** Start of Raw records **

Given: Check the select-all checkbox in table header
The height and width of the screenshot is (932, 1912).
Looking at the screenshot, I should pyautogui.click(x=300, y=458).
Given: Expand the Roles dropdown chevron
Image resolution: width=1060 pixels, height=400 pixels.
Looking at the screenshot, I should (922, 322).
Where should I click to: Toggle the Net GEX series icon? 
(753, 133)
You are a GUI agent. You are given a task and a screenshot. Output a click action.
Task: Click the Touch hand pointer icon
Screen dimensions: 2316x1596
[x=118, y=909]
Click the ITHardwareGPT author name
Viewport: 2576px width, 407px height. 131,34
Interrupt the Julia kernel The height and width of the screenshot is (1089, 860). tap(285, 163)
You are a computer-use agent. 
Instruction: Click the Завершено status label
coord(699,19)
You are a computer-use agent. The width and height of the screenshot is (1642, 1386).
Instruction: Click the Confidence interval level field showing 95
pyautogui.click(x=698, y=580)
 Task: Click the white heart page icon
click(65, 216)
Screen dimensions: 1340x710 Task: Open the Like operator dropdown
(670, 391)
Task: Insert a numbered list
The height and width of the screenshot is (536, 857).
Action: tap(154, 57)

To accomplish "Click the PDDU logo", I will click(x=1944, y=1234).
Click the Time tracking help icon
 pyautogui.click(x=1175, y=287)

** End of Raw records **

> Work to be completed
Write out the lines of the records above as a numbered list, leaving out any blank lines.

> Correct response
1. Given: Check the select-all checkbox in table header
2. The height and width of the screenshot is (932, 1912).
3. Looking at the screenshot, I should pyautogui.click(x=300, y=458).
4. Given: Expand the Roles dropdown chevron
5. Image resolution: width=1060 pixels, height=400 pixels.
6. Looking at the screenshot, I should (922, 322).
7. Where should I click to: Toggle the Net GEX series icon? 
8. (753, 133)
9. You are a GUI agent. You are given a task and a screenshot. Output a click action.
10. Task: Click the Touch hand pointer icon
11. Screen dimensions: 2316x1596
12. [x=118, y=909]
13. Click the ITHardwareGPT author name
14. Viewport: 2576px width, 407px height. 131,34
15. Interrupt the Julia kernel The height and width of the screenshot is (1089, 860). tap(285, 163)
16. You are a computer-use agent. 
17. Instruction: Click the Завершено status label
18. coord(699,19)
19. You are a computer-use agent. The width and height of the screenshot is (1642, 1386).
20. Instruction: Click the Confidence interval level field showing 95
21. pyautogui.click(x=698, y=580)
22.  Task: Click the white heart page icon
23. click(65, 216)
24. Screen dimensions: 1340x710 Task: Open the Like operator dropdown
25. (670, 391)
26. Task: Insert a numbered list
27. The height and width of the screenshot is (536, 857).
28. Action: tap(154, 57)
29. To accomplish "Click the PDDU logo", I will click(x=1944, y=1234).
30. Click the Time tracking help icon
31.  pyautogui.click(x=1175, y=287)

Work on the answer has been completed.